Step 3: Multi-Sample Self-Consistency Check

For future hypotheses, recommend using self-consistency:

1. Generate 3-5 independent assessments of the same question
2. Measure agreement level
3. High agreement (4/5 or 5/5) = high confidence
4. Moderate agreement (3/5) = moderate confidence
5. Low agreement (2/5 or less) = low confidence or skip
Bash: echo "reflect-on-self phase documented"

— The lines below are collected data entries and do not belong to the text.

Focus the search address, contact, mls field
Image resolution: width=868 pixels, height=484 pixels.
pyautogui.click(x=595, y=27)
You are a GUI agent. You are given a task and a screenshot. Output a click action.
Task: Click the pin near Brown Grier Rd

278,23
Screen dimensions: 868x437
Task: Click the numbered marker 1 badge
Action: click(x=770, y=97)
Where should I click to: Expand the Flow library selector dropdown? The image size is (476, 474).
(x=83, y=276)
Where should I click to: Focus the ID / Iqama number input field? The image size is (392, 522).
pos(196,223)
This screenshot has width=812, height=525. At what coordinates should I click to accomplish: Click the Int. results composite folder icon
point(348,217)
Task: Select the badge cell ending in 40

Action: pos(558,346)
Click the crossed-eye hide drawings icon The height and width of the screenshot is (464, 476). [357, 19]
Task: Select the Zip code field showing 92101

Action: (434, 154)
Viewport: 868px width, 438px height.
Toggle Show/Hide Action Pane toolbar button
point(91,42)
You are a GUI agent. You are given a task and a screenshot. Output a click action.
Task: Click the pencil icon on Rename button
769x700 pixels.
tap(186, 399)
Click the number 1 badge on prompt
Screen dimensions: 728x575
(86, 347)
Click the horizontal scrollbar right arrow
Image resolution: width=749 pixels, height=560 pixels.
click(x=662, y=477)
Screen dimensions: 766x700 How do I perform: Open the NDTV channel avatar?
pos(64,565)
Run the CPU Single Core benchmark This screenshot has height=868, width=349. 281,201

Step 4: Update Calibration Data

Write calibration report to journal and update:

Aspirations meta confidence_calibration_bias via Bash: aspirations-meta-update.sh --source agent confidence_calibration_bias <value> (read via aspirations-read.sh --source agent --meta)
meta/meta-knowledge/_index.yaml category-level calibration data

Chaining Map (All Modes)

Direction	Skill/Script	Modes	How
Called by	`/reflect --extract-patterns`	Patterns	Mode routing from parent
Called by	`/reflect --calibration-check`	Calibration	Mode routing from parent
Calls	`/reflect-tree-update`	Patterns	Propagate tree changes upward
Calls	`pipeline-read.sh`	Both	Load resolved hypotheses
Calls	`experience-read.sh`	Patterns	Temporal credit patterns
Calls	`aspiration-trajectory.sh`	Patterns	Trajectory-level mining
Calls	`tree-find-node.sh`	Patterns	Strategy → tree compilation
Calls	`curriculum-contract-check.sh`	Patterns	Gate meta-strategy edits
Calls	`meta-set.sh`	Patterns	Meta-strategy updates
Calls	`aspirations-meta-update.sh`	Both	Calibration data, self-model
Updates	`world/knowledge/patterns/`	Patterns	Pattern files
Updates	`world/knowledge/strategies/`	Patterns	Strategy files
Updates	`meta/meta-knowledge/`	Both	Self-model, calibration
Updates	Tree node Decision Rules	Patterns	Strategy compilation
Updates	`agents/<agent>/journal/`	Calibration	Calibration report

Return Protocol

See .claude/rules/return-protocol.md — last action must be a tool call, not text. The terminal action is aspirations-meta-update.sh or a tree-node write. Never end with a text summary of pattern synthesis or calibration.